Entries supplied ->

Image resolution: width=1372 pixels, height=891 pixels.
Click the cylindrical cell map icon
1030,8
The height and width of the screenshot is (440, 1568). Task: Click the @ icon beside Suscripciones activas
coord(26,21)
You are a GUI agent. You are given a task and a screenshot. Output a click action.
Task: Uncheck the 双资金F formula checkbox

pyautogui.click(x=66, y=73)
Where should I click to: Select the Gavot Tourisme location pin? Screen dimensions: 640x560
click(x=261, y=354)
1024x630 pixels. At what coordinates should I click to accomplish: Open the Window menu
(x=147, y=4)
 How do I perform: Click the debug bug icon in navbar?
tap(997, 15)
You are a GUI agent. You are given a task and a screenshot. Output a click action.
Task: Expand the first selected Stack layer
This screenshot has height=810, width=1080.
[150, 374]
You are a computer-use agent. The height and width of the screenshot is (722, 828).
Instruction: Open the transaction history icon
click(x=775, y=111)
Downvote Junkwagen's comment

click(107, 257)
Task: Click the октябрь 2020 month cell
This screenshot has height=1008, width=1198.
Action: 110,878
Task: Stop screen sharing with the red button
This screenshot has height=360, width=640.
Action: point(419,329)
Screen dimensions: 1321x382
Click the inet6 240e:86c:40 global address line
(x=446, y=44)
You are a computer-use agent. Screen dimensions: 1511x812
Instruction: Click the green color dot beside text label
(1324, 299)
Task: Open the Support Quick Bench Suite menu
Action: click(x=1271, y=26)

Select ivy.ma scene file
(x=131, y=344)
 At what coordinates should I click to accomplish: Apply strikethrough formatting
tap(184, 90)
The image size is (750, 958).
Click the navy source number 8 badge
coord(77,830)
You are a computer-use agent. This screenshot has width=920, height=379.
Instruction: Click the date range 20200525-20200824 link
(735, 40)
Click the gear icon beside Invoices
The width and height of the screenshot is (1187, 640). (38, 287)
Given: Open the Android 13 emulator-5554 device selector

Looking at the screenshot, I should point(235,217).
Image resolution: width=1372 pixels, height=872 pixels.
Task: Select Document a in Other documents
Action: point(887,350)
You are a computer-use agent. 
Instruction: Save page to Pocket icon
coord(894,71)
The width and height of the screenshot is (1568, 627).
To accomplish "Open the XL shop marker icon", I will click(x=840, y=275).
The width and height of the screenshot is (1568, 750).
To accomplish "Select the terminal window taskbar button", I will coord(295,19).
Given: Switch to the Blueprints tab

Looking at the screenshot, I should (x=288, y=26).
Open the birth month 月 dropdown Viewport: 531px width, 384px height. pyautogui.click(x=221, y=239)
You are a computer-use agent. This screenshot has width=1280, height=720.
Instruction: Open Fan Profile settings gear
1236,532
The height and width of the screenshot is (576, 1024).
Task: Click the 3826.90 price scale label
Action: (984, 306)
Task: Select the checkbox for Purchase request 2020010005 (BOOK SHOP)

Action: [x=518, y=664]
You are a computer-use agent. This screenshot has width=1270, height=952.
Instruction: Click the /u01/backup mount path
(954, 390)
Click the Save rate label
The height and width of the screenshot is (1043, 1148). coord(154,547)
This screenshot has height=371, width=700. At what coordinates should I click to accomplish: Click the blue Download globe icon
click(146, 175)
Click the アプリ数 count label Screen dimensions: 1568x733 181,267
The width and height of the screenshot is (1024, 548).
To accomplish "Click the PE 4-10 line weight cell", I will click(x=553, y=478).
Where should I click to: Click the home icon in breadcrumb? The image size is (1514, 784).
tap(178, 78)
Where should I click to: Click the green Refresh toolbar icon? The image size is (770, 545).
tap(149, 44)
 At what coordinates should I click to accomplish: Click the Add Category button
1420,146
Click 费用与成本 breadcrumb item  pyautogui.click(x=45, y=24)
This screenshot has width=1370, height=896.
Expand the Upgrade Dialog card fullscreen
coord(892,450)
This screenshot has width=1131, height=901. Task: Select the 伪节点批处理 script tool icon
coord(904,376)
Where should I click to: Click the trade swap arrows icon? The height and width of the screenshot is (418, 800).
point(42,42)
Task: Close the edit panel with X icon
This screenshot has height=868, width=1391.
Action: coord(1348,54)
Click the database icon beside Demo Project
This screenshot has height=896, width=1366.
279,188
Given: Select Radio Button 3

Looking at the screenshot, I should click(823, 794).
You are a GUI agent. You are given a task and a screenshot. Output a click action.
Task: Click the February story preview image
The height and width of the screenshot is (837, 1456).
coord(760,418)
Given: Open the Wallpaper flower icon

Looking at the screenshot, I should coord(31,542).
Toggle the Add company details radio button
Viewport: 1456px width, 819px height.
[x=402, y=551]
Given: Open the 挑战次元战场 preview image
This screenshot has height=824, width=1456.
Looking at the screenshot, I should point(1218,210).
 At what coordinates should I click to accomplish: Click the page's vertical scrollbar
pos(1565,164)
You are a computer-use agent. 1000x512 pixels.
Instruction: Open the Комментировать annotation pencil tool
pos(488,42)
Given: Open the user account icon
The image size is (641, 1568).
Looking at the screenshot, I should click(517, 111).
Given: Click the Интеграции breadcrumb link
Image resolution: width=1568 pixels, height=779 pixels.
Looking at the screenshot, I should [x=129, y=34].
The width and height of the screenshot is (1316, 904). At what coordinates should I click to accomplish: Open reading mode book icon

Do this ->
Lay out every line of the listing above as a Markdown table with the columns Row and Line, skipping blank lines.

Response ->
| Row | Line |
|---|---|
| 1 | Image resolution: width=1372 pixels, height=891 pixels. |
| 2 | Click the cylindrical cell map icon |
| 3 | 1030,8 |
| 4 | The height and width of the screenshot is (440, 1568). Task: Click the @ icon beside Suscripciones activas |
| 5 | coord(26,21) |
| 6 | You are a GUI agent. You are given a task and a screenshot. Output a click action. |
| 7 | Task: Uncheck the 双资金F formula checkbox |
| 8 | pyautogui.click(x=66, y=73) |
| 9 | Where should I click to: Select the Gavot Tourisme location pin? Screen dimensions: 640x560 |
| 10 | click(x=261, y=354) |
| 11 | 1024x630 pixels. At what coordinates should I click to accomplish: Open the Window menu |
| 12 | (x=147, y=4) |
| 13 |  How do I perform: Click the debug bug icon in navbar? |
| 14 | tap(997, 15) |
| 15 | You are a GUI agent. You are given a task and a screenshot. Output a click action. |
| 16 | Task: Expand the first selected Stack layer |
| 17 | This screenshot has height=810, width=1080. |
| 18 | [150, 374] |
| 19 | You are a computer-use agent. The height and width of the screenshot is (722, 828). |
| 20 | Instruction: Open the transaction history icon |
| 21 | click(x=775, y=111) |
| 22 | Downvote Junkwagen's comment |
| 23 | click(107, 257) |
| 24 | Task: Click the октябрь 2020 month cell |
| 25 | This screenshot has height=1008, width=1198. |
| 26 | Action: 110,878 |
| 27 | Task: Stop screen sharing with the red button |
| 28 | This screenshot has height=360, width=640. |
| 29 | Action: point(419,329) |
| 30 | Screen dimensions: 1321x382 |
| 31 | Click the inet6 240e:86c:40 global address line |
| 32 | (x=446, y=44) |
| 33 | You are a computer-use agent. Screen dimensions: 1511x812 |
| 34 | Instruction: Click the green color dot beside text label |
| 35 | (1324, 299) |
| 36 | Task: Open the Support Quick Bench Suite menu |
| 37 | Action: click(x=1271, y=26) |
| 38 | Select ivy.ma scene file |
| 39 | (x=131, y=344) |
| 40 |  At what coordinates should I click to accomplish: Apply strikethrough formatting |
| 41 | tap(184, 90) |
| 42 | The image size is (750, 958). |
| 43 | Click the navy source number 8 badge |
| 44 | coord(77,830) |
| 45 | You are a computer-use agent. This screenshot has width=920, height=379. |
| 46 | Instruction: Click the date range 20200525-20200824 link |
| 47 | (735, 40) |
| 48 | Click the gear icon beside Invoices |
| 49 | The width and height of the screenshot is (1187, 640). (38, 287) |
| 50 | Given: Open the Android 13 emulator-5554 device selector |
| 51 | Looking at the screenshot, I should point(235,217). |
| 52 | Image resolution: width=1372 pixels, height=872 pixels. |
| 53 | Task: Select Document a in Other documents |
| 54 | Action: point(887,350) |
| 55 | You are a computer-use agent.  |
| 56 | Instruction: Save page to Pocket icon |
| 57 | coord(894,71) |
| 58 | The width and height of the screenshot is (1568, 627). |
| 59 | To accomplish "Open the XL shop marker icon", I will click(x=840, y=275). |
| 60 | The width and height of the screenshot is (1568, 750). |
| 61 | To accomplish "Select the terminal window taskbar button", I will coord(295,19). |
| 62 | Given: Switch to the Blueprints tab |
| 63 | Looking at the screenshot, I should (x=288, y=26). |
| 64 | Open the birth month 月 dropdown Viewport: 531px width, 384px height. pyautogui.click(x=221, y=239) |
| 65 | You are a computer-use agent. This screenshot has width=1280, height=720. |
| 66 | Instruction: Open Fan Profile settings gear |
| 67 | 1236,532 |
| 68 | The height and width of the screenshot is (576, 1024). |
| 69 | Task: Click the 3826.90 price scale label |
| 70 | Action: (984, 306) |
| 71 | Task: Select the checkbox for Purchase request 2020010005 (BOOK SHOP) |
| 72 | Action: [x=518, y=664] |
| 73 | You are a computer-use agent. This screenshot has width=1270, height=952. |
| 74 | Instruction: Click the /u01/backup mount path |
| 75 | (954, 390) |
| 76 | Click the Save rate label |
| 77 | The height and width of the screenshot is (1043, 1148). coord(154,547) |
| 78 | This screenshot has height=371, width=700. At what coordinates should I click to accomplish: Click the blue Download globe icon |
| 79 | click(146, 175) |
| 80 | Click the アプリ数 count label Screen dimensions: 1568x733 181,267 |
| 81 | The width and height of the screenshot is (1024, 548). |
| 82 | To accomplish "Click the PE 4-10 line weight cell", I will click(x=553, y=478). |
| 83 | Where should I click to: Click the home icon in breadcrumb? The image size is (1514, 784). |
| 84 | tap(178, 78) |
| 85 | Where should I click to: Click the green Refresh toolbar icon? The image size is (770, 545). |
| 86 | tap(149, 44) |
| 87 |  At what coordinates should I click to accomplish: Click the Add Category button |
| 88 | 1420,146 |
| 89 | Click 费用与成本 breadcrumb item  pyautogui.click(x=45, y=24) |
| 90 | This screenshot has width=1370, height=896. |
| 91 | Expand the Upgrade Dialog card fullscreen |
| 92 | coord(892,450) |
| 93 | This screenshot has width=1131, height=901. Task: Select the 伪节点批处理 script tool icon |
| 94 | coord(904,376) |
| 95 | Where should I click to: Click the trade swap arrows icon? The height and width of the screenshot is (418, 800). |
| 96 | point(42,42) |
| 97 | Task: Close the edit panel with X icon |
| 98 | This screenshot has height=868, width=1391. |
| 99 | Action: coord(1348,54) |
| 100 | Click the database icon beside Demo Project |
| 101 | This screenshot has height=896, width=1366. |
| 102 | 279,188 |
| 103 | Given: Select Radio Button 3 |
| 104 | Looking at the screenshot, I should click(823, 794). |
| 105 | You are a GUI agent. You are given a task and a screenshot. Output a click action. |
| 106 | Task: Click the February story preview image |
| 107 | The height and width of the screenshot is (837, 1456). |
| 108 | coord(760,418) |
| 109 | Given: Open the Wallpaper flower icon |
| 110 | Looking at the screenshot, I should coord(31,542). |
| 111 | Toggle the Add company details radio button |
| 112 | Viewport: 1456px width, 819px height. |
| 113 | [x=402, y=551] |
| 114 | Given: Open the 挑战次元战场 preview image |
| 115 | This screenshot has height=824, width=1456. |
| 116 | Looking at the screenshot, I should point(1218,210). |
| 117 |  At what coordinates should I click to accomplish: Click the page's vertical scrollbar |
| 118 | pos(1565,164) |
| 119 | You are a computer-use agent. 1000x512 pixels. |
| 120 | Instruction: Open the Комментировать annotation pencil tool |
| 121 | pos(488,42) |
| 122 | Given: Open the user account icon |
| 123 | The image size is (641, 1568). |
| 124 | Looking at the screenshot, I should click(517, 111). |
| 125 | Given: Click the Интеграции breadcrumb link |
| 126 | Image resolution: width=1568 pixels, height=779 pixels. |
| 127 | Looking at the screenshot, I should [x=129, y=34]. |
| 128 | The width and height of the screenshot is (1316, 904). At what coordinates should I click to accomplish: Open reading mode book icon |